Prospective environmental and economic life cycle assessment of vehicles made blazing fast.

A fully parameterized Python model developed by the [Technology Assessment group](https://www.psi.ch/en/ta) of the
[Paul Scherrer Institut](https://www.psi.ch/en) to perform life cycle assessments (LCA) of vehicles.

See [the documentation](https://carculator.readthedocs.io/en/latest/index.html) for more detail, validation, etc.

See our [examples notebook](https://github.com/romainsacchi/carculator/blob/master/examples/Examples.ipynb) as well.

## Table of Contents

- [Background](#background)
  - [What is Life Cycle Assessment](#what-is-life-cycle-assessment)
  - [Why carculator](#why-carculator)
- [Install](#install)
- [Usage](#usage)
  - [As a Python library](#as-a-python-library)
  - [As a web app](#as-a-web-app)
- [Support](#support)
- [Maintainers](#maintainers)
- [Contributing](#contributing)
- [License](#license)

## Background

### What is Life Cycle Assessment?

Life Cycle Assessment (LCA) is a systematic way of accounting for environmental impacts along the relevant phases of the life of a product or service.
Typically, the LCA of a passenger vehicle includes the raw material extraction, the manufacture of the vehicle, its distribution, use and maintenance, as well as its disposal.
The compiled inventories of material and energy required along the life cycle of the vehicle is characterized against some impact categories (e.g., climate change).

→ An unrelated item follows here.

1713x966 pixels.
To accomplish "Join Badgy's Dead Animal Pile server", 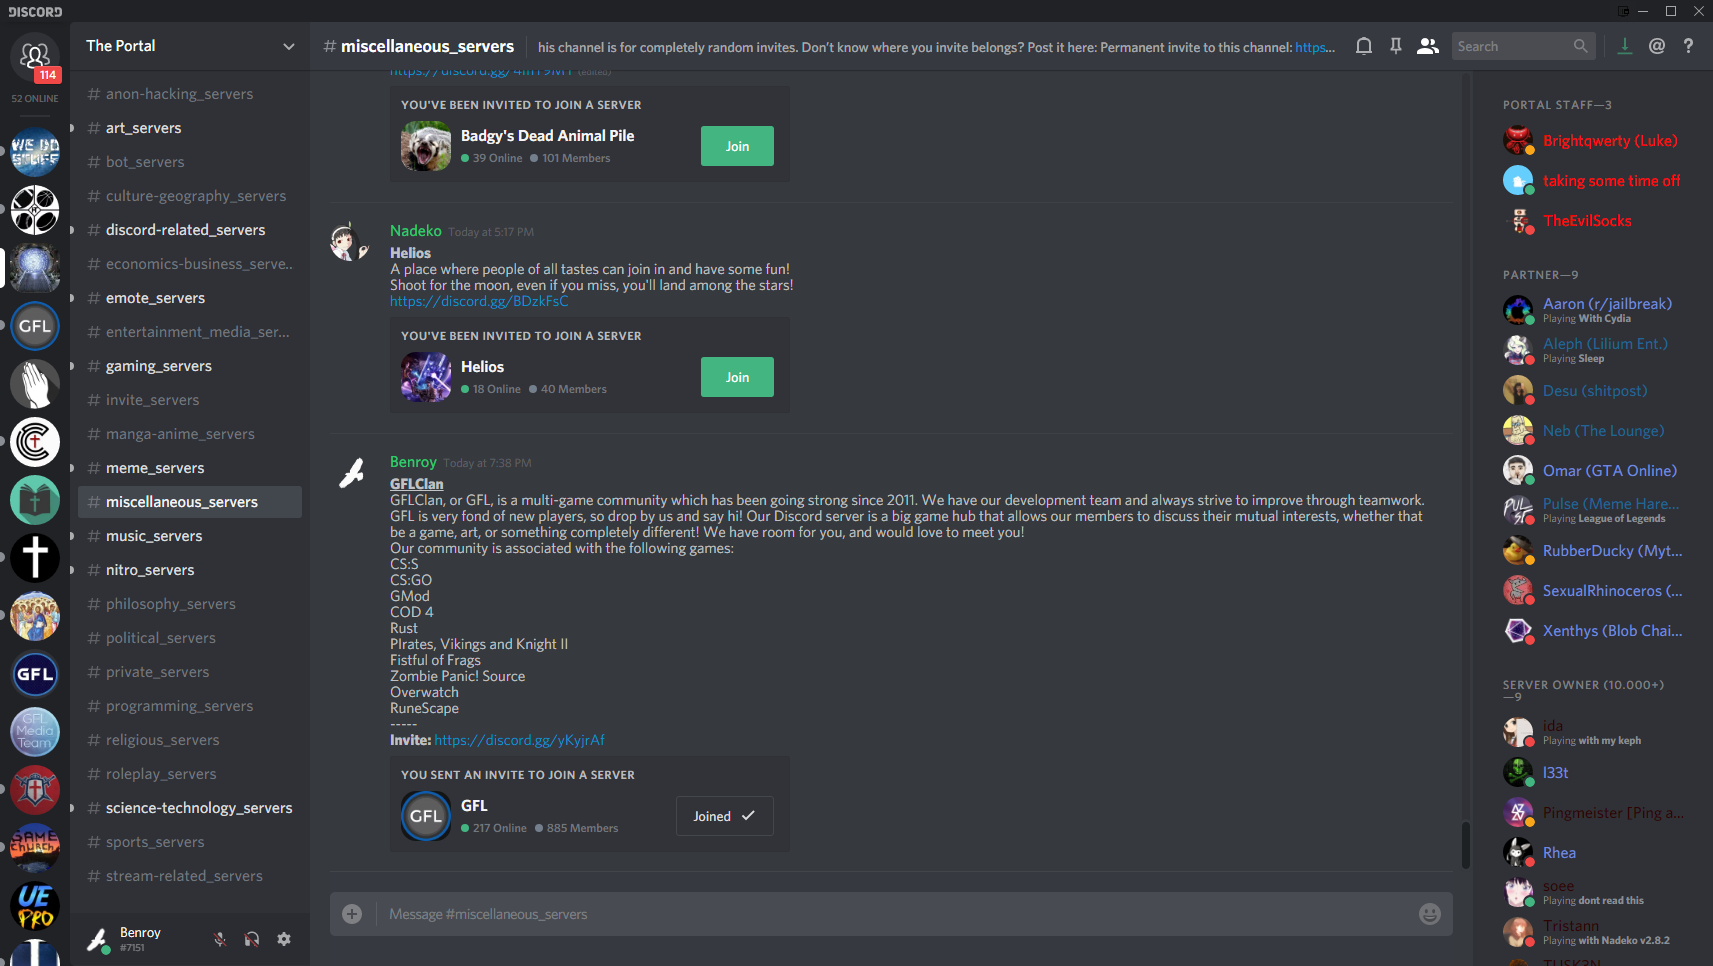I will coord(737,146).
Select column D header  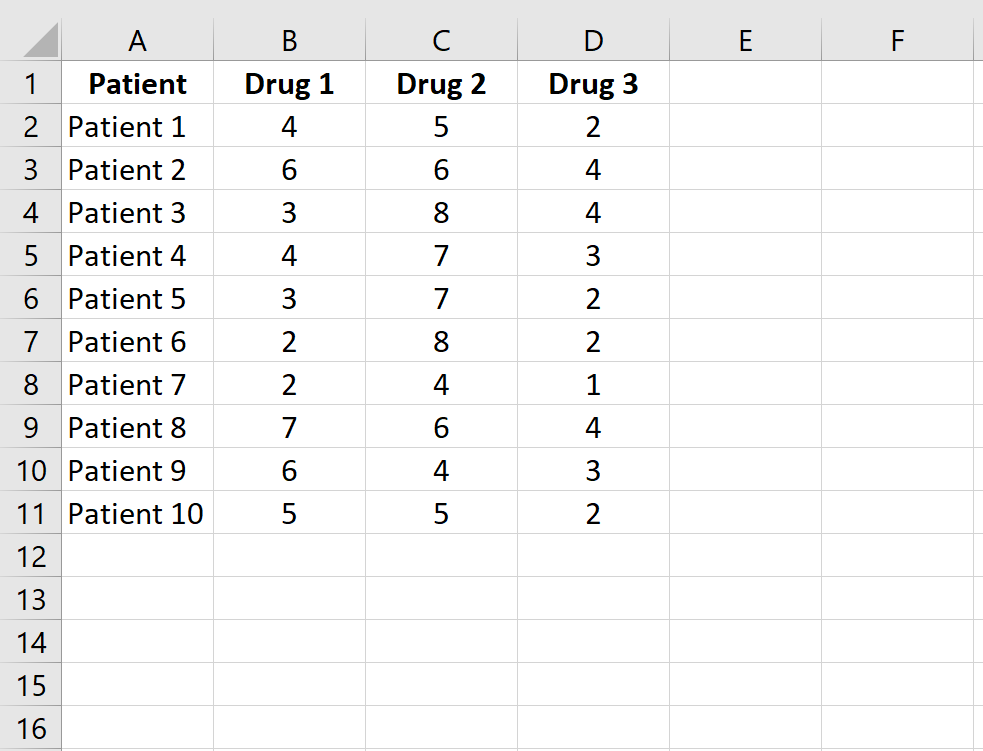(x=593, y=40)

In the research field of mobility, LCA is widely used to investigate the superiority of a technology over another one.

### Why ``carculator``?

``carculator`` allows to:
* produce [life cycle assessment (LCA)](https://en.wikipedia.org/wiki/Life-cycle_assessment) results that include conventional midpoint impact assessment indicators as well cost indicators
*  ``carculator`` uses time- and energy scenario-differentiated background inventories for the future, based on outputs of Integrated Asessment Model [REMIND](https://www.pik-potsdam.de/research/transformation-pathways/models/remind/remind). 
* calculate hot pollutant and noise emissions based on a specified driving cycle
* produce error propagation analyzes (i.e., Monte Carlo) while preserving relations between inputs and outputs
* control all the parameters sensitive to the foreground model (i.e., the vehicles) but also to the background model
(i.e., supply of fuel, battery chemistry, etc.)
* and easily export the vehicle models as inventories to be further imported in the [Brightway2](https://brightwaylca.org/) LCA framework
  or the [SimaPro](https://www.simapro.com/) LCA software.

``carculator`` integrates well with the [Brightway](https://brightwaylca.org/) LCA framework.

``carculator`` was built based on work described in [Uncertain environmental footprint of current and future battery electric vehicles by Cox, et al (2018)](https://pubs.acs.org/doi/abs/10.1021/acs.est.8b00261).

## Install

``carculator`` is at an early stage of development and is subject to continuous change and improvement.
Three ways of installing ``carculator`` are suggested.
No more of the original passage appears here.